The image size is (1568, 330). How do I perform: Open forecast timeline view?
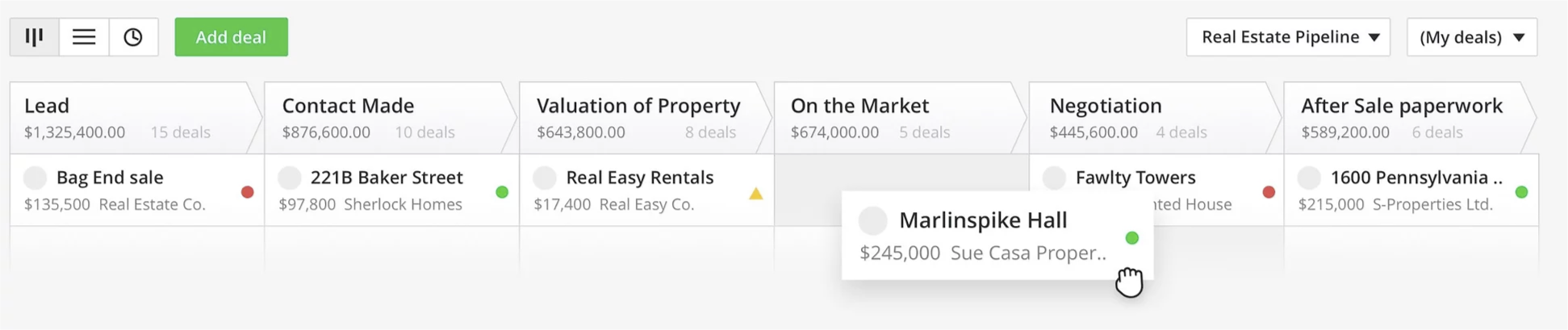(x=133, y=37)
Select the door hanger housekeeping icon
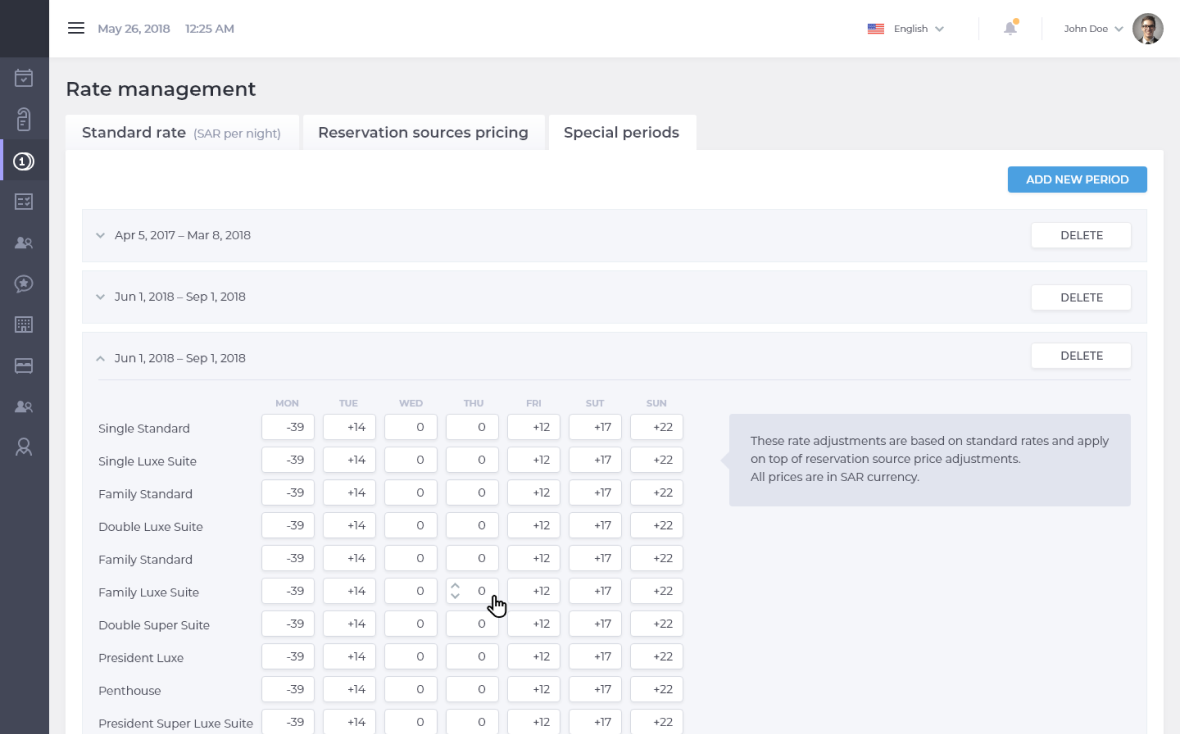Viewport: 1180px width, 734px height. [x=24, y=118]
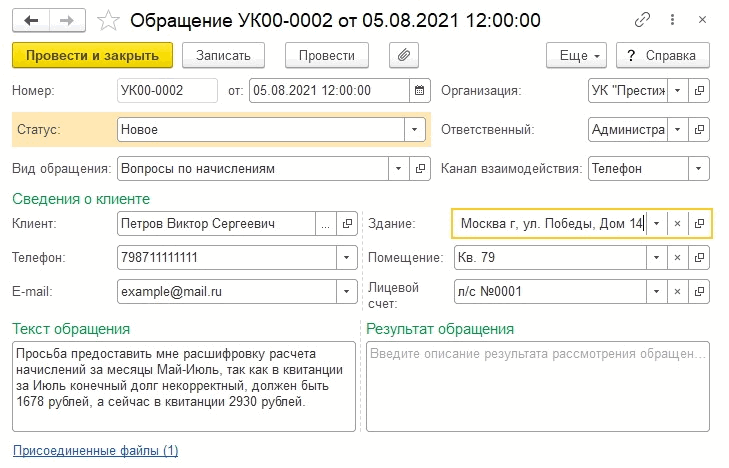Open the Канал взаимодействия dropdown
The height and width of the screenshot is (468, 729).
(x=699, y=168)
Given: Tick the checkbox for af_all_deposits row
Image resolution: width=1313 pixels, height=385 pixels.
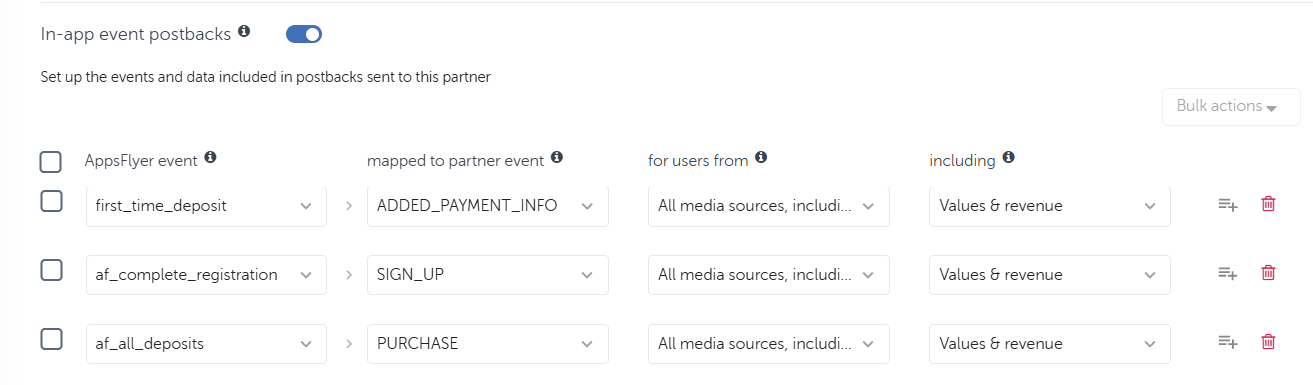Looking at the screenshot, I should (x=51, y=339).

WHAT YOU WILL DO:
From the line containing "Given: Tick the" to the end of the data above, give those lines again verbatim, with both endpoints included and no images.

TASK OUTPUT:
Given: Tick the checkbox for af_all_deposits row
Image resolution: width=1313 pixels, height=385 pixels.
Looking at the screenshot, I should (x=51, y=339).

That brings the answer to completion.